Entertaining anxiety: worrying about serving the wrong thing to your guests. I thought I’d look up this condition, also known as guest stress syndrome, online and was amazed to find 37 million results. Clearly this is a common problem. 

You might think that wine and food professionals are immune to entertaining anxiety – but you’d be wrong. Only last week I found myself worrying about which of between eight and a dozen different bottles of red to serve.

The problem in this case was that at least three of the invitees have grander wines than we do, and two of them, separately, have inherited particularly venerable cellars. I could not possibly compete with 80-year-old classics, and reckoned that these two lucky owners of ancient bottles probably didn’t come across new producers all that often. So I decided I would serve four pairs of wines: one classic and one new pretender in the same style.

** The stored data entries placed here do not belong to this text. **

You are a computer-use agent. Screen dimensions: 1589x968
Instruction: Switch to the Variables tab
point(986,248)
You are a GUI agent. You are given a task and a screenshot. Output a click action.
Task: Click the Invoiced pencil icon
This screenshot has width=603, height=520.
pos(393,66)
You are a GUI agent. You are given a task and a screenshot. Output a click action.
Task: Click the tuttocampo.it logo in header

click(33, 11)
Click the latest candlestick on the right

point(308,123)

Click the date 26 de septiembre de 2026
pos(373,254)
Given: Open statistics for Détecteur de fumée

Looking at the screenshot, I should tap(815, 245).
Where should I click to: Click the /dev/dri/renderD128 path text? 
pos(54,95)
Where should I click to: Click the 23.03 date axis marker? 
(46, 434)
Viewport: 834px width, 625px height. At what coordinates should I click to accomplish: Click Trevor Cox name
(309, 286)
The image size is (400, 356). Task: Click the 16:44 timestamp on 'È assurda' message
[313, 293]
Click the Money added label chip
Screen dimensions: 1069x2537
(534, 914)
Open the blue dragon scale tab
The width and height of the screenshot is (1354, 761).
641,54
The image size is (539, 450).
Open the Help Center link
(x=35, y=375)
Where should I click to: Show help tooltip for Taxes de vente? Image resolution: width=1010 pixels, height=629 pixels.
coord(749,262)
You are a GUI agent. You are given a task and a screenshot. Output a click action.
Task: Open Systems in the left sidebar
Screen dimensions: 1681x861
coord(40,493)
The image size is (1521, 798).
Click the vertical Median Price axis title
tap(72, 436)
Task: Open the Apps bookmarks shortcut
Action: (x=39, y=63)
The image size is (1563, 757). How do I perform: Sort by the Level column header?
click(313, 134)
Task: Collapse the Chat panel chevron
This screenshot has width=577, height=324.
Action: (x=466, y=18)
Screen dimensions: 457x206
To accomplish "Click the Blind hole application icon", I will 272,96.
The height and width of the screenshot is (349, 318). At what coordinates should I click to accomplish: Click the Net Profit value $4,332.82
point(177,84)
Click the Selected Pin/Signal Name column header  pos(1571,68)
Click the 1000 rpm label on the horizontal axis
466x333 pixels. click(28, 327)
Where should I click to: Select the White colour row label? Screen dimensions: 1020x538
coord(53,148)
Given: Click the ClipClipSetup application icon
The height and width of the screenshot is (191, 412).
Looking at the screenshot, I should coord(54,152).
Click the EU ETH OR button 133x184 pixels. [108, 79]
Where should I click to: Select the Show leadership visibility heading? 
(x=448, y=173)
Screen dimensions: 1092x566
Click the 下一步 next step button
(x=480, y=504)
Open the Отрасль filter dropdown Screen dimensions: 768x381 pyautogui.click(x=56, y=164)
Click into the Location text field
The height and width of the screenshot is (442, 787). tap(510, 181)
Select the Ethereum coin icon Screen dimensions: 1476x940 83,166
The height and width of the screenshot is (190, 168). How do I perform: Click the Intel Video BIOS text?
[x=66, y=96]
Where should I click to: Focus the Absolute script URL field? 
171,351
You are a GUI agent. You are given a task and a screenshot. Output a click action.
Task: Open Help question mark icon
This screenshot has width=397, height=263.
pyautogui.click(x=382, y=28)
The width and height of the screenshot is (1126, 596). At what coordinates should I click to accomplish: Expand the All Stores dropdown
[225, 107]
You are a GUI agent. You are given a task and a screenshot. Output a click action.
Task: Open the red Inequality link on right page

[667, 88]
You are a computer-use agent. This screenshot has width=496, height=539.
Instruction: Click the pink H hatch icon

We often serve Riesling instead of something fizzy before a meal because, with its relatively high acidity, it is particularly refreshing and low enough in alcohol to drink without anything more substantial that a few mixed salted nuts. First of all, I served a really delicate Kabinett from the superstar KP Keller in Rheinhessen. At the recent annual wine auction in Germany one of his 2017 Rieslings went for almost a thousand euros a bottle, an unprecedented price for this style of wine. I paid nothing like that for a case of this 2012 Riesling ‘H’ from the famous Hipping vineyard in Nierstein. With just 8.5% alcohol, it has such delicacy and crystalline acidity that it tastes almost bone dry, so it was a fitting precedent for a particularly fine dry Riesling from one of the relatively few parts of the New World that specialises in the grape, the Finger Lakes in upstate New York. Red Newt Cellars Dry Riesling 2015 is much more potent, with just over 13% alcohol, but it tastes uncannily like one of the best dry German Rieslings nowadays labelled Grosses Gewächs, or GG, that have that sort of potency too.

Because one of our guests is mad keen on obscure grape varieties, I felt I needed to feed his curiosity so also opened a bottle of Ch du Retout Blanc 2012. This unusual wine is made in the Médoc from a mix of grape varieties that are not officially sanctioned there, indeed a mix that would be pretty odd anywhere: Gros Manseng of Jurançon, Savagnin of Jura and Mondeuse Blanche that is rare even in its native Savoie. These were blended with the increasingly popular Sauvignon Gris, the pink-skinned cousin of Sauvignon Blanc.

We all took our glasses to the table for a salad of fresh mozzarella, tiny heritage tomatoes and a few shavings of black truffle to double up on our pre-poured glasses of Coche-Dury’s Meursault Rougets 2009. My plan had been to serve a California Chardonnay from the cool Sonoma Coast – made, incidentally, by a Scottish winemaker – DuMOL’s Isobel Chardonnay 2013.

When I tasted it before our friends arrived, I was a bit worried (guest stress syndrome again). I was concerned that the California wine would be dismissed as too blowsy and obvious because it seemed so much richer than the Coche. So I decanted the Coche, as I do often with white burgundies, in order to expose them to lots of air that will loosen them up. I splashed it into a generous magnum decanter and put it in our wine store – which is kept at a regular 13°C – rather than in the fridge. Full-bodied whites served too cold are often wasted, tasting merely wet rather than expressing any nuance.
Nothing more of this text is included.